PROVIDED RECORDS:
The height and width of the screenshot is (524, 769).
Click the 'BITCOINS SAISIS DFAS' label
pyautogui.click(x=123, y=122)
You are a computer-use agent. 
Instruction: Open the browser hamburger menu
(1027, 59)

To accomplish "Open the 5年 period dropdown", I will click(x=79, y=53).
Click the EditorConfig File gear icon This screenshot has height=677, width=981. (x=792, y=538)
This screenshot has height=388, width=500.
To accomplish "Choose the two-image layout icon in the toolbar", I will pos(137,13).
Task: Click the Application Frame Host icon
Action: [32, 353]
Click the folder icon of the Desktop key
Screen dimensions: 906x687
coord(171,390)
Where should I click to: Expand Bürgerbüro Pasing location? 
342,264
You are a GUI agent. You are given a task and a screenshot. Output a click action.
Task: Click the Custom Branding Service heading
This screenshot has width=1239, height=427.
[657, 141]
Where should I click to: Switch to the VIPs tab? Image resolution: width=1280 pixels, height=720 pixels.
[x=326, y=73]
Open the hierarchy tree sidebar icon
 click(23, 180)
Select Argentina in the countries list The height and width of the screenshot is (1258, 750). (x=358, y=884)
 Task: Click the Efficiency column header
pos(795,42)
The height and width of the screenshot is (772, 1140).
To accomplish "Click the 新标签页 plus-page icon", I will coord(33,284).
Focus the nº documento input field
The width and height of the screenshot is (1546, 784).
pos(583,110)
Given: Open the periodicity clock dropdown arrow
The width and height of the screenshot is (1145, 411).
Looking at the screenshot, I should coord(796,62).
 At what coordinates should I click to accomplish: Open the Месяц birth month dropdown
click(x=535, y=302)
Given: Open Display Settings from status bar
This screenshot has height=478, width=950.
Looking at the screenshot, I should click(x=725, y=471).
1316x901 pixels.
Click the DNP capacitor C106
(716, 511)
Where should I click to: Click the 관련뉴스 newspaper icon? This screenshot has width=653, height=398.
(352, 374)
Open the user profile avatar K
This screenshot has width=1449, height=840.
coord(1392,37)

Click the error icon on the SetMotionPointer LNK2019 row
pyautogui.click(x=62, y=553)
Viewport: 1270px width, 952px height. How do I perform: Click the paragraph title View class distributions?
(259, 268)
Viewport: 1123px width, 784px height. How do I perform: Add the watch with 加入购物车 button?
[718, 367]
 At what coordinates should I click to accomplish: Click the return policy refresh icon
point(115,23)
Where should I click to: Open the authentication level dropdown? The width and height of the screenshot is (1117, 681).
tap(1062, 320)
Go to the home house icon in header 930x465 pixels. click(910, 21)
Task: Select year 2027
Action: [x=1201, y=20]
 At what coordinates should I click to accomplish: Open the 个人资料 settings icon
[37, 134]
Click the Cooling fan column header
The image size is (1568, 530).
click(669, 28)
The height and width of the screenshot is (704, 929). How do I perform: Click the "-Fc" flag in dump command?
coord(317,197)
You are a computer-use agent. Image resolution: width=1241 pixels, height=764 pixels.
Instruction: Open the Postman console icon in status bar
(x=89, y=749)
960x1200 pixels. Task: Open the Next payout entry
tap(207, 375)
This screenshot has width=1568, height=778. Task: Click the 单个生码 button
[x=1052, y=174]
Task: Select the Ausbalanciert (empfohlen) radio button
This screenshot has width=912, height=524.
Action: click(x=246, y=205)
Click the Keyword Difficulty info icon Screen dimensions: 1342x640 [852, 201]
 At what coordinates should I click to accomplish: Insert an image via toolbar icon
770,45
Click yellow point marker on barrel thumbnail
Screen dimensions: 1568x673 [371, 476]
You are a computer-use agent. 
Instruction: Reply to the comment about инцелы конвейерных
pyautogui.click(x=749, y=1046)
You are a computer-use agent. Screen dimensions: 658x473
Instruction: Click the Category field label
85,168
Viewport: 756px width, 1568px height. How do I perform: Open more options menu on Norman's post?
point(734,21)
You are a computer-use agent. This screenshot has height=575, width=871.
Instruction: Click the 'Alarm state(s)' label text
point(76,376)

WHAT TO PRODUCE:
Please copy all of the material above line for line, changing nothing.

WRITTEN ANSWER:
The height and width of the screenshot is (524, 769).
Click the 'BITCOINS SAISIS DFAS' label
pyautogui.click(x=123, y=122)
You are a computer-use agent. 
Instruction: Open the browser hamburger menu
(1027, 59)

To accomplish "Open the 5年 period dropdown", I will click(x=79, y=53).
Click the EditorConfig File gear icon This screenshot has height=677, width=981. (x=792, y=538)
This screenshot has height=388, width=500.
To accomplish "Choose the two-image layout icon in the toolbar", I will pos(137,13).
Task: Click the Application Frame Host icon
Action: [32, 353]
Click the folder icon of the Desktop key
Screen dimensions: 906x687
coord(171,390)
Where should I click to: Expand Bürgerbüro Pasing location? 
342,264
You are a GUI agent. You are given a task and a screenshot. Output a click action.
Task: Click the Custom Branding Service heading
This screenshot has width=1239, height=427.
[657, 141]
Where should I click to: Switch to the VIPs tab? Image resolution: width=1280 pixels, height=720 pixels.
[x=326, y=73]
Open the hierarchy tree sidebar icon
 click(23, 180)
Select Argentina in the countries list The height and width of the screenshot is (1258, 750). (x=358, y=884)
 Task: Click the Efficiency column header
pos(795,42)
The height and width of the screenshot is (772, 1140).
To accomplish "Click the 新标签页 plus-page icon", I will coord(33,284).
Focus the nº documento input field
The width and height of the screenshot is (1546, 784).
pos(583,110)
Given: Open the periodicity clock dropdown arrow
The width and height of the screenshot is (1145, 411).
Looking at the screenshot, I should coord(796,62).
 At what coordinates should I click to accomplish: Open the Месяц birth month dropdown
click(x=535, y=302)
Given: Open Display Settings from status bar
This screenshot has height=478, width=950.
Looking at the screenshot, I should click(x=725, y=471).
1316x901 pixels.
Click the DNP capacitor C106
(716, 511)
Where should I click to: Click the 관련뉴스 newspaper icon? This screenshot has width=653, height=398.
(352, 374)
Open the user profile avatar K
This screenshot has width=1449, height=840.
coord(1392,37)

Click the error icon on the SetMotionPointer LNK2019 row
pyautogui.click(x=62, y=553)
Viewport: 1270px width, 952px height. How do I perform: Click the paragraph title View class distributions?
(259, 268)
Viewport: 1123px width, 784px height. How do I perform: Add the watch with 加入购物车 button?
[718, 367]
 At what coordinates should I click to accomplish: Click the return policy refresh icon
point(115,23)
Where should I click to: Open the authentication level dropdown? The width and height of the screenshot is (1117, 681).
tap(1062, 320)
Go to the home house icon in header 930x465 pixels. click(910, 21)
Task: Select year 2027
Action: [x=1201, y=20]
 At what coordinates should I click to accomplish: Open the 个人资料 settings icon
[37, 134]
Click the Cooling fan column header
The image size is (1568, 530).
click(669, 28)
The height and width of the screenshot is (704, 929). How do I perform: Click the "-Fc" flag in dump command?
coord(317,197)
You are a computer-use agent. Image resolution: width=1241 pixels, height=764 pixels.
Instruction: Open the Postman console icon in status bar
(x=89, y=749)
960x1200 pixels. Task: Open the Next payout entry
tap(207, 375)
This screenshot has width=1568, height=778. Task: Click the 单个生码 button
[x=1052, y=174]
Task: Select the Ausbalanciert (empfohlen) radio button
This screenshot has width=912, height=524.
Action: click(x=246, y=205)
Click the Keyword Difficulty info icon Screen dimensions: 1342x640 [852, 201]
 At what coordinates should I click to accomplish: Insert an image via toolbar icon
770,45
Click yellow point marker on barrel thumbnail
Screen dimensions: 1568x673 [371, 476]
You are a computer-use agent. 
Instruction: Reply to the comment about инцелы конвейерных
pyautogui.click(x=749, y=1046)
You are a computer-use agent. Screen dimensions: 658x473
Instruction: Click the Category field label
85,168
Viewport: 756px width, 1568px height. How do I perform: Open more options menu on Norman's post?
point(734,21)
You are a computer-use agent. This screenshot has height=575, width=871.
Instruction: Click the 'Alarm state(s)' label text
point(76,376)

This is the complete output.